■ DO THIS ■
Copy the lines below verbatim, from the line with "This screenshot has width=748, height=590." up to and including the line with "pos(292,437)".

■ RAW RECORDS ■
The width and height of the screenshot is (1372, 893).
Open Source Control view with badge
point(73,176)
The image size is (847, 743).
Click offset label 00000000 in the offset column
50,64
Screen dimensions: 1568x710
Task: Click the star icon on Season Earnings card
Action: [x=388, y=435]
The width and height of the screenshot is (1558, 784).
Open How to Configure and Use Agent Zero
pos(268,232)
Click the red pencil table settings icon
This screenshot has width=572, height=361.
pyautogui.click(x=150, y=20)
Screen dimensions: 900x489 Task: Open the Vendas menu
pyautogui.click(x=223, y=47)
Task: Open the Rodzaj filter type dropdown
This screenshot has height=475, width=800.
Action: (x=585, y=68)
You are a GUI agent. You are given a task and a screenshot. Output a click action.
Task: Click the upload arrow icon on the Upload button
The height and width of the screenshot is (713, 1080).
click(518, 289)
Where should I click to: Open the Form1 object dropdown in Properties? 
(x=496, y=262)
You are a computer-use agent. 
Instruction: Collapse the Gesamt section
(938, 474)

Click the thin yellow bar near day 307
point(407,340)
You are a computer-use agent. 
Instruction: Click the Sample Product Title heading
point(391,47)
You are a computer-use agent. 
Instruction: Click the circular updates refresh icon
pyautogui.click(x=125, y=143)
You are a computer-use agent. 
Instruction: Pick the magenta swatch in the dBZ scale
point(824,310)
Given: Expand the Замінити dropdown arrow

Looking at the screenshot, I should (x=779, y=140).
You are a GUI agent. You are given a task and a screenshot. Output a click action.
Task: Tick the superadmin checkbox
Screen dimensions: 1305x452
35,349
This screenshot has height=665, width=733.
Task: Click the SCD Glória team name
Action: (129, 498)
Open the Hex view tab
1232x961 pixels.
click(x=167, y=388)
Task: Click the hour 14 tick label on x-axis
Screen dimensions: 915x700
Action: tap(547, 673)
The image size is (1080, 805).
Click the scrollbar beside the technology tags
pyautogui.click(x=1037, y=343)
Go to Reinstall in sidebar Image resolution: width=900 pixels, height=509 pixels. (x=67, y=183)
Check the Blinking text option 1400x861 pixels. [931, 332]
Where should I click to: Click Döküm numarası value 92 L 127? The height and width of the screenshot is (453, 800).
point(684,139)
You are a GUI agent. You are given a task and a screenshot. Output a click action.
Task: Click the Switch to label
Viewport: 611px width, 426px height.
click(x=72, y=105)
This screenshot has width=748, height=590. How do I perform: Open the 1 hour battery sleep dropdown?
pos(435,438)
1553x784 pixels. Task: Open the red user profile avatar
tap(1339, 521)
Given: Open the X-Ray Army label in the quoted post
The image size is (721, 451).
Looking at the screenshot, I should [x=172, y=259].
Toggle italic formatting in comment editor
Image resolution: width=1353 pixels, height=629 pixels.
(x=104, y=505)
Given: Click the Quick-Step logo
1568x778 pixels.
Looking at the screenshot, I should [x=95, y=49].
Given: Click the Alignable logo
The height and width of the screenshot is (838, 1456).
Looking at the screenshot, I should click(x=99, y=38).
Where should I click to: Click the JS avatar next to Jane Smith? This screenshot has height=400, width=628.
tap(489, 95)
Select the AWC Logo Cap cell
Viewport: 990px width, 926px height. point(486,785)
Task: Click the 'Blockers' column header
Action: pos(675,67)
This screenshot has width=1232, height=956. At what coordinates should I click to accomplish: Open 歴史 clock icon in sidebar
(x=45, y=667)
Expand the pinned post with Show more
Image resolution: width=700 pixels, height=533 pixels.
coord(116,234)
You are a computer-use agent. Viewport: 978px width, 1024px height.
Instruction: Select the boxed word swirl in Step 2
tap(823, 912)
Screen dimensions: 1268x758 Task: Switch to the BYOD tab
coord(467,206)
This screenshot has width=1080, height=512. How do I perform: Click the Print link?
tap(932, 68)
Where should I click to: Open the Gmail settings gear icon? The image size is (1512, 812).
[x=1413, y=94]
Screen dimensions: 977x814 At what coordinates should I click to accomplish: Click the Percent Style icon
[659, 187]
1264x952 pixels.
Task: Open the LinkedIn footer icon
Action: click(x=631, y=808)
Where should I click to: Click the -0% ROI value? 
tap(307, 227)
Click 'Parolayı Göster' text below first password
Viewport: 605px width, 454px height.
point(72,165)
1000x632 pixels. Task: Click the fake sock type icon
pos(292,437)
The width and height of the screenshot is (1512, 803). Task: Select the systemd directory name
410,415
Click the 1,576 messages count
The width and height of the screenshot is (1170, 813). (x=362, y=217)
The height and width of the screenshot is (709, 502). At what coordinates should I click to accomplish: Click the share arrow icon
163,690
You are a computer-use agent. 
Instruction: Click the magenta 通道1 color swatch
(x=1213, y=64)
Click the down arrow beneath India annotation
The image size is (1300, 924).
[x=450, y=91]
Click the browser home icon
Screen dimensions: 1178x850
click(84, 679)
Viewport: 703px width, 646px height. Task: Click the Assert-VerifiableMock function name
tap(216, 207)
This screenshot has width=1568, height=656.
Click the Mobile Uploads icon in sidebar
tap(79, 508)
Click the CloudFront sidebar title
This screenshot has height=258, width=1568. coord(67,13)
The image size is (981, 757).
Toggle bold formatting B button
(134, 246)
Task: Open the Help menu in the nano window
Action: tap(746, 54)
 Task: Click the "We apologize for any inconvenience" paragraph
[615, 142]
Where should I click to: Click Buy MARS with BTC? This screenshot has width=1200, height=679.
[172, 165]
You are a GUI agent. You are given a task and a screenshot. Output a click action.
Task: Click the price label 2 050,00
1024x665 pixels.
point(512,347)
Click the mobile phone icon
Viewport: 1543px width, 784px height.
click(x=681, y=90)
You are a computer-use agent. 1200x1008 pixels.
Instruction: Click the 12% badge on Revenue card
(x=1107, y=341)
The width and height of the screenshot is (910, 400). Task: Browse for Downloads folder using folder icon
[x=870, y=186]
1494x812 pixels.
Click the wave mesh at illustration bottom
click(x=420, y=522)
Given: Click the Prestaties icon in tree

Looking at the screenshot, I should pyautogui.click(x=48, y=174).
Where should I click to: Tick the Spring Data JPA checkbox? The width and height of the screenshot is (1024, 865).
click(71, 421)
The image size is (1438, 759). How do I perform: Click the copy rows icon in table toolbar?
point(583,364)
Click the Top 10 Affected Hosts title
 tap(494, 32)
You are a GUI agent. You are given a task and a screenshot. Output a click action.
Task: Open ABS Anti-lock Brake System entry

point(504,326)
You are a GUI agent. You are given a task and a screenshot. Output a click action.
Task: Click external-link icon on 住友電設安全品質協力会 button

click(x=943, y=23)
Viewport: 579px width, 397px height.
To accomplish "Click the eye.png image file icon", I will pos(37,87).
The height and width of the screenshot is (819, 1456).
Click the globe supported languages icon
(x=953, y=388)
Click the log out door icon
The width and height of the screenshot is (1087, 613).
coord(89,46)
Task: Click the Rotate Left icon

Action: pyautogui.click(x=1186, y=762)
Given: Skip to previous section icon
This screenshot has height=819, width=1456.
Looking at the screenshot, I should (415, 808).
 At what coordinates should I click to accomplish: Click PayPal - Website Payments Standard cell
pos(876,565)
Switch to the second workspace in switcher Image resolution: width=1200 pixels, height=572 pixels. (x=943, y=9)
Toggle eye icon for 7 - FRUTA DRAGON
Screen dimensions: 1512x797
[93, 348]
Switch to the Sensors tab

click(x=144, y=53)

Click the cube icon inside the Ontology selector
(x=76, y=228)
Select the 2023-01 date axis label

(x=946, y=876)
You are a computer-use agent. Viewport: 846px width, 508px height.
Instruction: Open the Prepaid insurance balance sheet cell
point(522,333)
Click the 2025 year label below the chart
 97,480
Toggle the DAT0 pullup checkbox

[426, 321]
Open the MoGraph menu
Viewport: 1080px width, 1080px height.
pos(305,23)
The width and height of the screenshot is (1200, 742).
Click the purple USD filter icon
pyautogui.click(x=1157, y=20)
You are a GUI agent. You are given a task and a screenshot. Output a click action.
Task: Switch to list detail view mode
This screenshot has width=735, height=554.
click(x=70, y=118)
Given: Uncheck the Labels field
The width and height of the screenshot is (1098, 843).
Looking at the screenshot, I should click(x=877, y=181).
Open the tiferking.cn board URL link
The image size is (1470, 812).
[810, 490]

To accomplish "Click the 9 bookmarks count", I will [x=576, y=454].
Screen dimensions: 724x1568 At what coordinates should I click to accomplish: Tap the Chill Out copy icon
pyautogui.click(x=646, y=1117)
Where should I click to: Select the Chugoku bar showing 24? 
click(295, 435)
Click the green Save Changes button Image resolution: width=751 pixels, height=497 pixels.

■ SOLUTION TO THE PROBLEM ■
This screenshot has width=748, height=590. How do I perform: Open the 1 hour battery sleep dropdown?
pos(435,438)
1553x784 pixels. Task: Open the red user profile avatar
tap(1339, 521)
Given: Open the X-Ray Army label in the quoted post
The image size is (721, 451).
Looking at the screenshot, I should [x=172, y=259].
Toggle italic formatting in comment editor
Image resolution: width=1353 pixels, height=629 pixels.
(x=104, y=505)
Given: Click the Quick-Step logo
1568x778 pixels.
Looking at the screenshot, I should [x=95, y=49].
Given: Click the Alignable logo
The height and width of the screenshot is (838, 1456).
Looking at the screenshot, I should click(x=99, y=38).
Where should I click to: Click the JS avatar next to Jane Smith? This screenshot has height=400, width=628.
tap(489, 95)
Select the AWC Logo Cap cell
Viewport: 990px width, 926px height. point(486,785)
Task: Click the 'Blockers' column header
Action: pos(675,67)
This screenshot has width=1232, height=956. At what coordinates should I click to accomplish: Open 歴史 clock icon in sidebar
(x=45, y=667)
Expand the pinned post with Show more
Image resolution: width=700 pixels, height=533 pixels.
coord(116,234)
You are a computer-use agent. Viewport: 978px width, 1024px height.
Instruction: Select the boxed word swirl in Step 2
tap(823, 912)
Screen dimensions: 1268x758 Task: Switch to the BYOD tab
coord(467,206)
This screenshot has width=1080, height=512. How do I perform: Click the Print link?
tap(932, 68)
Where should I click to: Open the Gmail settings gear icon? The image size is (1512, 812).
[x=1413, y=94]
Screen dimensions: 977x814 At what coordinates should I click to accomplish: Click the Percent Style icon
[659, 187]
1264x952 pixels.
Task: Open the LinkedIn footer icon
Action: click(x=631, y=808)
Where should I click to: Click the -0% ROI value? 
tap(307, 227)
Click 'Parolayı Göster' text below first password
Viewport: 605px width, 454px height.
point(72,165)
1000x632 pixels. Task: Click the fake sock type icon
pos(292,437)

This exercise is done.